Son petit visage se crispa. « Mais tout le monde vient chez nous. Maman fait des listes. Elle a un dossier spécial intitulé Noël 2023 avec les noms de tout le monde. Je l’ai vu. »

« Mon nom figure-t-il sur cette liste, Ethan ? »

Avant qu’il puisse répondre, une main apparut et lui arracha l’iPad des mains. Le visage parfaitement maquillé de ma belle-fille Victoria remplaça celui d’Ethan.

« Ethan, tu sais que tu n’as pas le droit d’utiliser l’iPad sans demander. » me gronda-t-elle, puis elle me remarqua. « Oh, Eleanor, désolée. Il traverse une phase où il teste les limites. »

« Victoria, je demandais justement à Ethan comment se passe Noël. Il semblerait que ce soit toi qui le reçoives. »

Son sourire s’est légèrement crispé. « Oh, nous sommes encore en train de finaliser les détails. Rien n’est encore définitif. »

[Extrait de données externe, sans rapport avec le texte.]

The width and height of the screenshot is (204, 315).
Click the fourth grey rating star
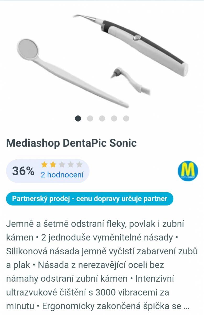70,165
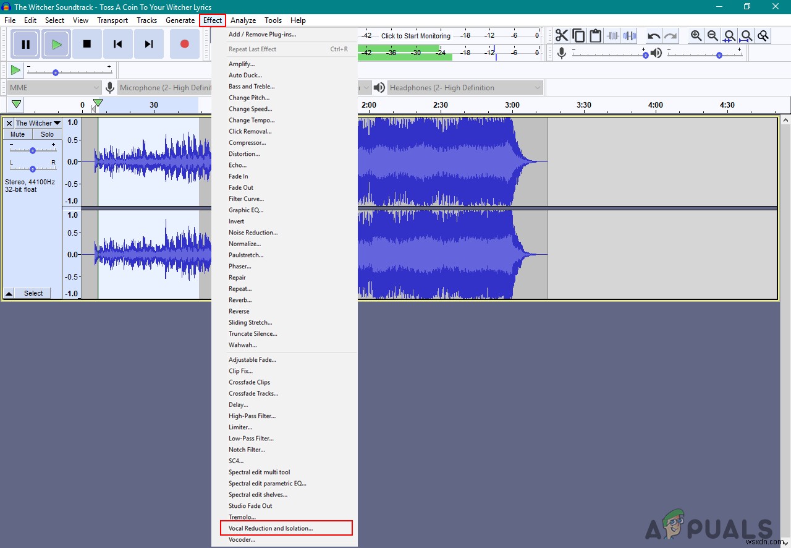
Task: Click to Start Monitoring on recording meter
Action: coord(415,36)
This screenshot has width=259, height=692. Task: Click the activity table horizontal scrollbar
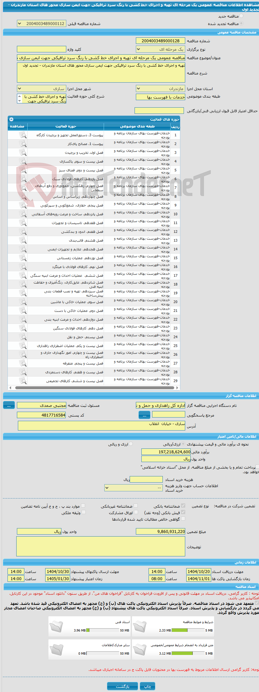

« Je vois. » J’ai gardé un visage agréablement neutre – une compétence que j’ai perfectionnée au cours de mes 62 années de vie et de mes 39 années d’enseignement universitaire. « Eh bien, quand tout sera finalisé, tenez-moi au courant. J’aimerais beaucoup voir les petits-enfants. »

« Bien sûr. Je dois y aller. Ethan doit finir ses devoirs. Dis au revoir à grand-mère, Ethan. »

J’ai entendu son « Au revoir, grand-mère » étouffé avant que l’appel ne se termine.

Assise seule dans ma maison trop silencieuse, je fixai l’écran vide pendant de longues minutes. Ce serait le cinquième Noël consécutif. Cinq ans depuis la mort de David. Cinq ans d’excuses de plus en plus transparentes.

« On fait petit cette année. »

« Maman, les enfants ont été exposés à quelque chose à l’école. On ne veut pas prendre le risque que tu tombes malade. »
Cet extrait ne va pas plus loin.